De la batalla al abrazo, un hermanamiento con historia y alma

Del hermanamiento entre Dúrcal y Almócita ha brotado un proyecto superior, un puente que no solo une pueblos hermanos de la misma tierra, sino que se extiende a través del mar hacia las raíces comunes del otro lado del Estrecho.

El pasado 28 de abril, la historia no solo se subió a un coche: se despertó del letargo del tiempo, se calzó las botas del recuerdo y, con paso firme, tomó las curvas serpenteantes de la Alpujarra con un propósito tan antiguo como el alma humana: reencontrarse. Aquel día, una delegación de la Asociación Cultural Almòsita de Dúrcal —formada por tres de sus miembros más entregados: Juan Jiménez Ruiz, Agustín Zarco Gutiérrez y quien escribe estas líneas— partió hacia Almócita, un pequeño gran pueblo de la Alpujarra almeriense que custodia, como un farol encendido entre las montañas, la memoria de un pasado milenario.

El propósito era claro y palpitante: sembrar los primeros brotes de un hermanamiento entre dos lugares separados por kilómetros, pero unidos por la historia, la lengua y sobre todo, por la memoria profunda de sus nombres.
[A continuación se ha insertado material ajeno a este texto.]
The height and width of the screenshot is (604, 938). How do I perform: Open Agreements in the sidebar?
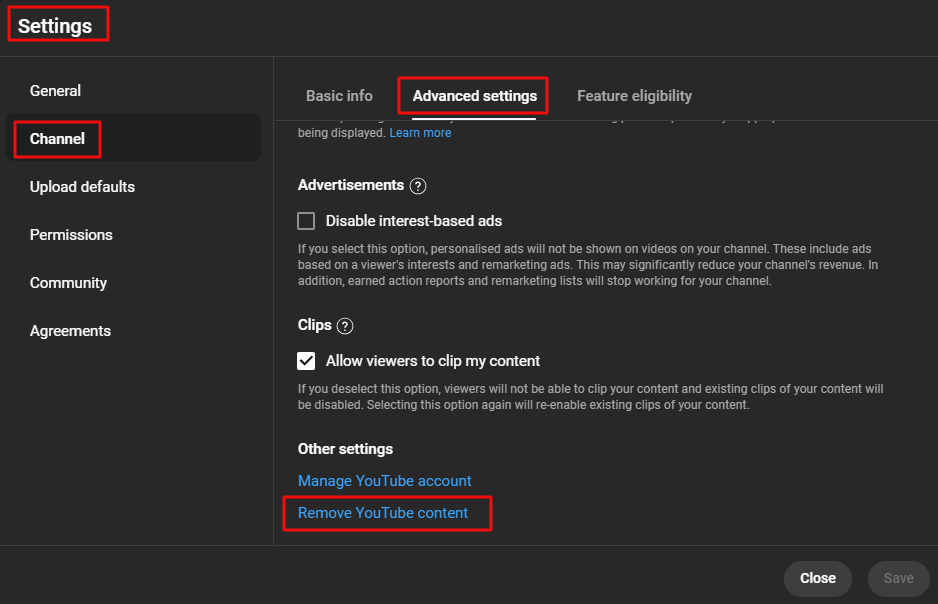coord(70,331)
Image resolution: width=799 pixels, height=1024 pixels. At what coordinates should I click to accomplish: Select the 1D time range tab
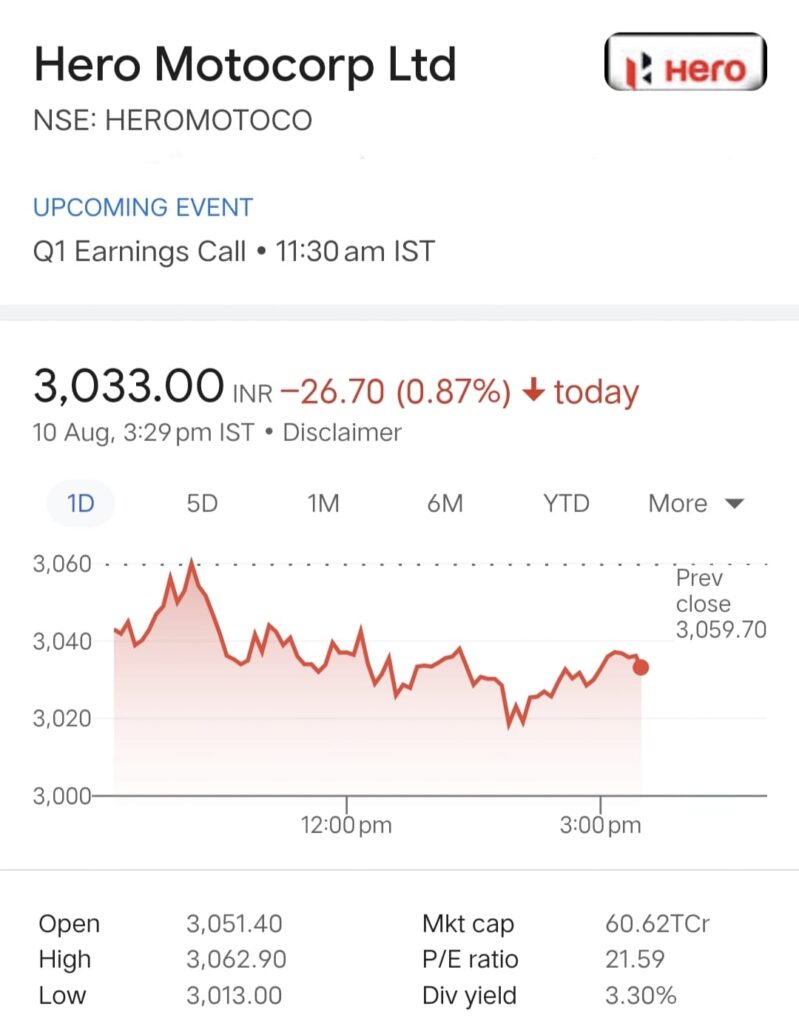point(80,504)
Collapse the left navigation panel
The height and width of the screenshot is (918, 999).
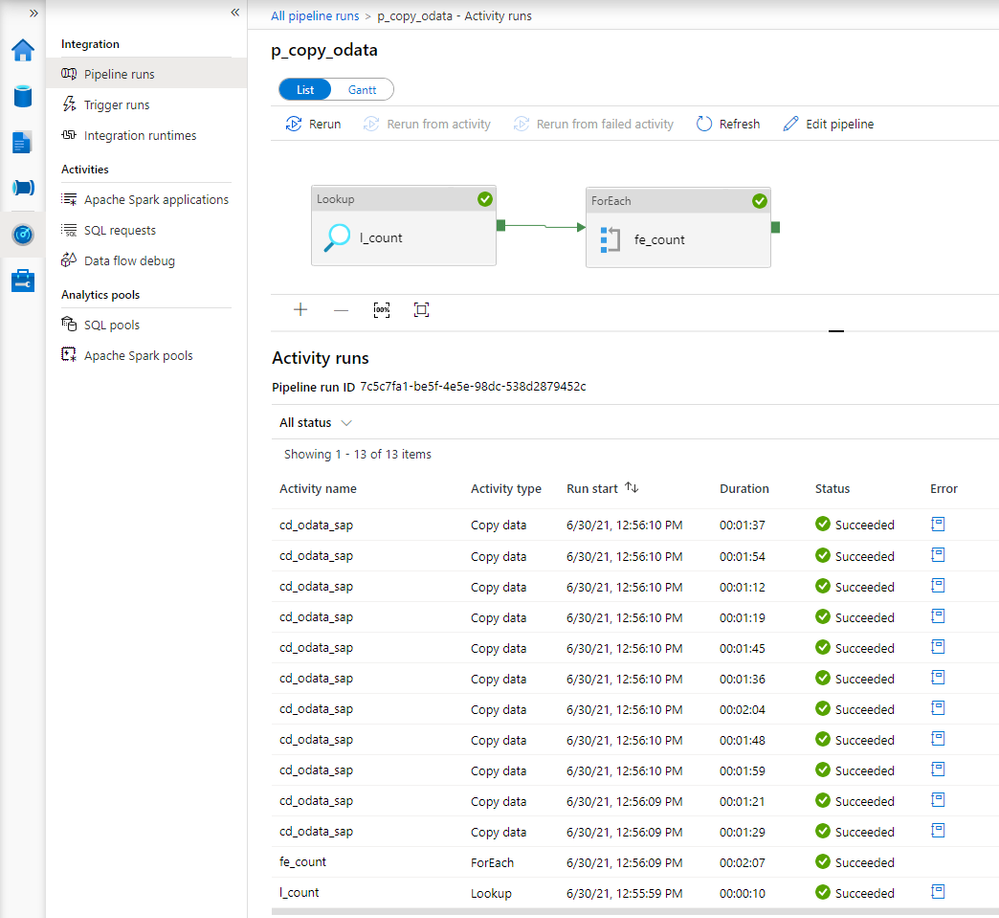click(x=235, y=13)
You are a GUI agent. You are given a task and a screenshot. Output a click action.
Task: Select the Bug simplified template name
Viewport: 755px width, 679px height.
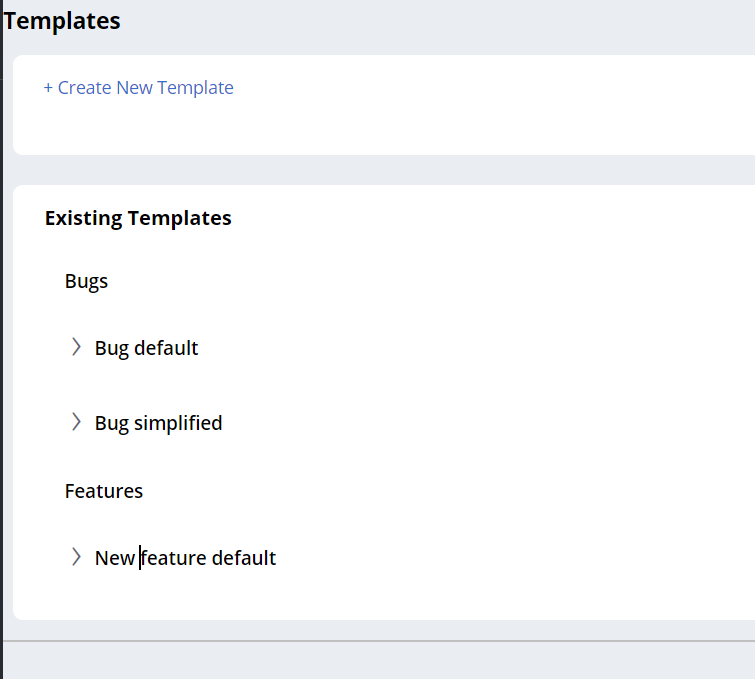[x=159, y=423]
Porque lo que podría parecer una simple coincidencia toponímica —el barrio de Almócita en Dúrcal y el municipio de Almócita en Almería— es, en realidad, un lazo invisible, tejido por siglos de historia común, que enlaza personas, caminos y símbolos. “Almócita”, del árabe al-mawsata, “el lugar de en medio”, no es solo una referencia geográfica, sino también espiritual. Almócita entre Beires y Padules; Almócita entre Márgena y El Darrón, antiguos barrios árabes de Dúrcal. Y ambas, suspendidas en un tiempo que aún resuena, como guardianas de una herida antigua que la memoria se resiste a olvidar.

Pero no solo el nombre las une. También lo hace el eco de una historia compartida: en 1570, fue en Almócita donde Don Juan de Austria, hermano del rey Felipe II, firmó la rendición de los moriscos sublevados en la rebelión de las Alpujarras. A la sombra de una encina, en el cortijo de Hadid —rebautizado desde entonces como Cortijo de las Paces—, se selló una tregua en medio del dolor. Un año antes, en 1569, en el barrio de Almócita de Dúrcal, se libró la cruenta batalla que enfrentó a los moriscos con las tropas del Marqués de Mondéjar. Dos escenarios de un mismo drama. Dos heridas. Dos promesas de paz.

Y quizás, en ese espejo de sufrimientos y pactos, se halle la verdadera esencia de este hermanamiento: no se trata solo de tender puentes, sino de reconocer el dolor común y construir, desde las ruinas del pasado, un porvenir reconciliado.

A las once en punto de la mañana, la delegación fue recibida con una calidez difícil de describir por Francisco García García, alcalde de Almócita. Lo que comenzó como un encuentro entre pueblos hermanos, pronto se transformó en la semilla de un proyecto aún más ambicioso y trascendente. Inspirado por la visita y por la carga simbólica del momento, el alcalde compartió su anhelo de extender este reencuentro a través del mar y hermanar Almócita con una ciudad del norte de Marruecos, cercana a Xauen, donde todavía resuenan los ecos del exilio morisco tras la expulsión de 1609.

Así, del hermanamiento entre Dúrcal y Almócita ha brotado un proyecto superior, un puente que no solo une pueblos hermanos de la misma tierra, sino que se extiende a través del mar hacia las raíces comunes del otro lado del Estrecho. Un lazo que busca reencontrar a Almócita con aquellas comunidades magrebíes donde aún viven los descendientes de los desterrados, familias que conservan con orgullo las llaves oxidadas de las casas granadinas que se vieron forzadas a abandonar. Llaves de metal… y de memoria.

Este nuevo hermanamiento internacional no solo pretende estrechar vínculos culturales: pretende también intentar saldar una deuda histórica. Porque mientras España ha concedido la nacionalidad a los descendientes de los judíos sefardíes expulsados en 1492, los herederos del pueblo morisco —exiliados primero con Boabdil tras la caída de Granada, y más tarde, con la expulsión de 1609— siguen esperando un gesto de justicia, de memoria, de humanidad.